Problem statement = In the entries below, find the line with "Where should I", then set it down exactly along with each line after it to the end, skipping any pictures.

Stored data entries

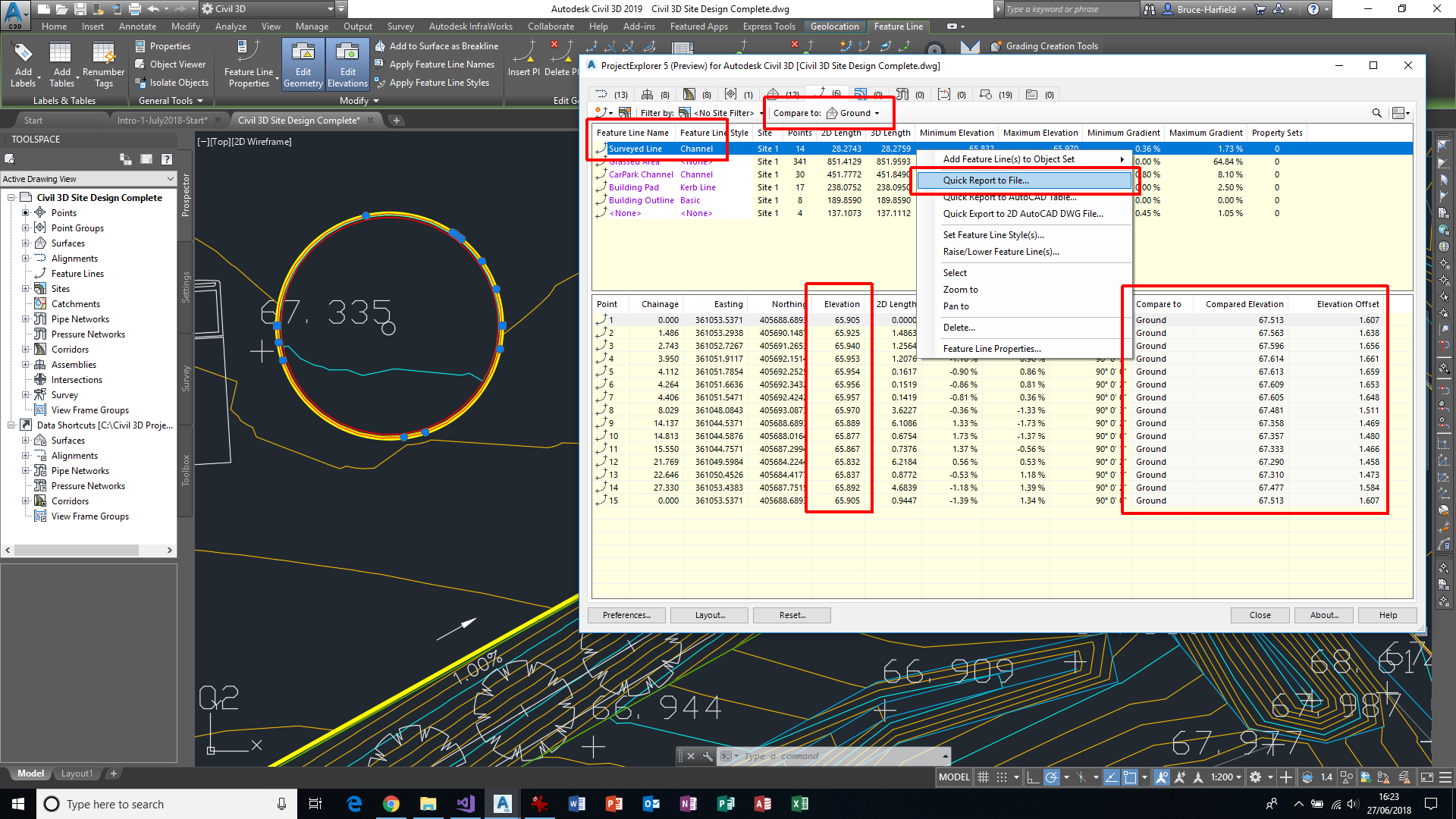The image size is (1456, 819).
Task: Select the Edit Geometry tool
Action: 303,64
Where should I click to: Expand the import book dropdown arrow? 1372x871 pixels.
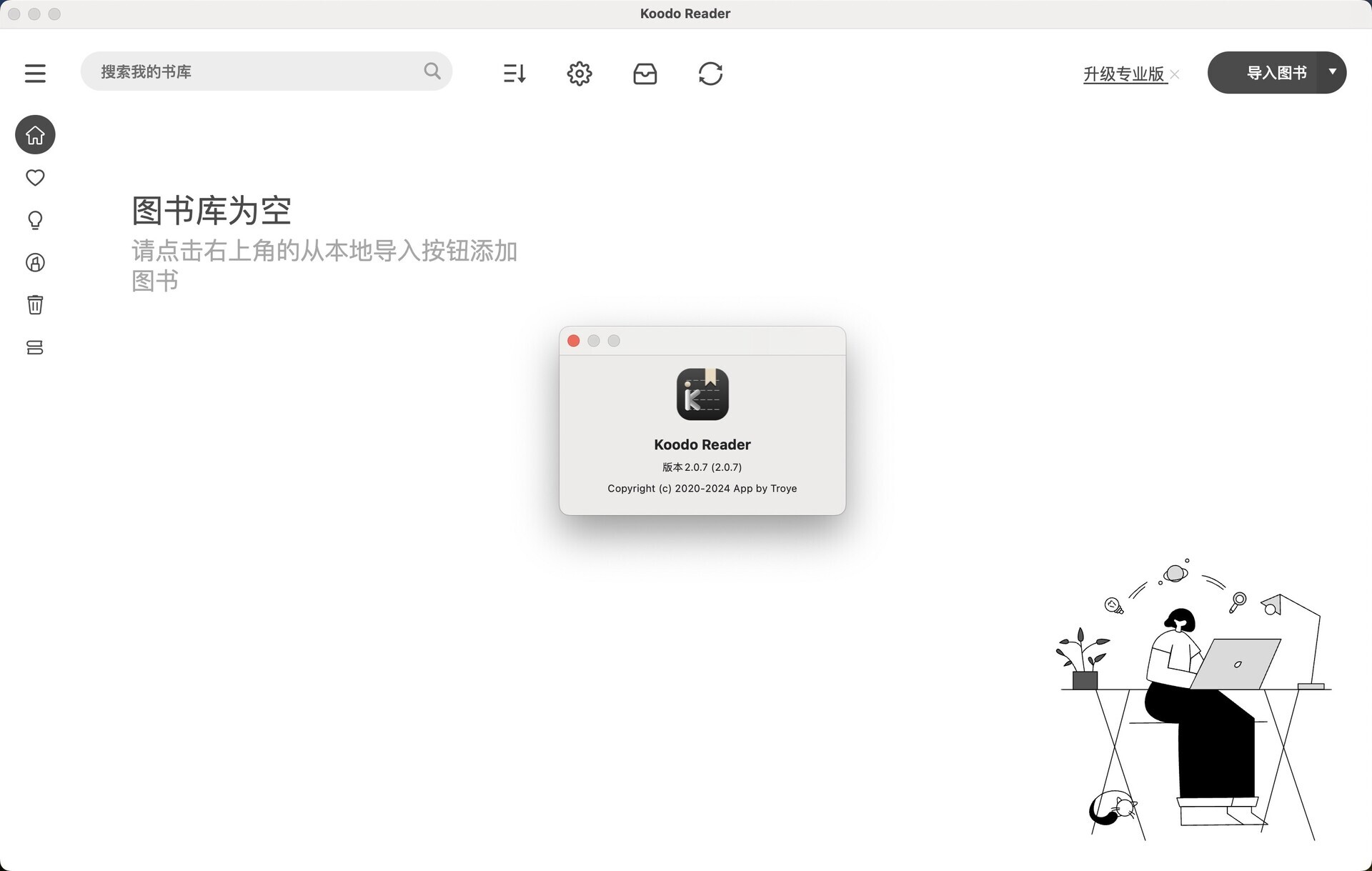click(1332, 72)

Written answer =
Where should I click to: Expand the import book dropdown arrow? 1372x871 pixels.
click(1332, 72)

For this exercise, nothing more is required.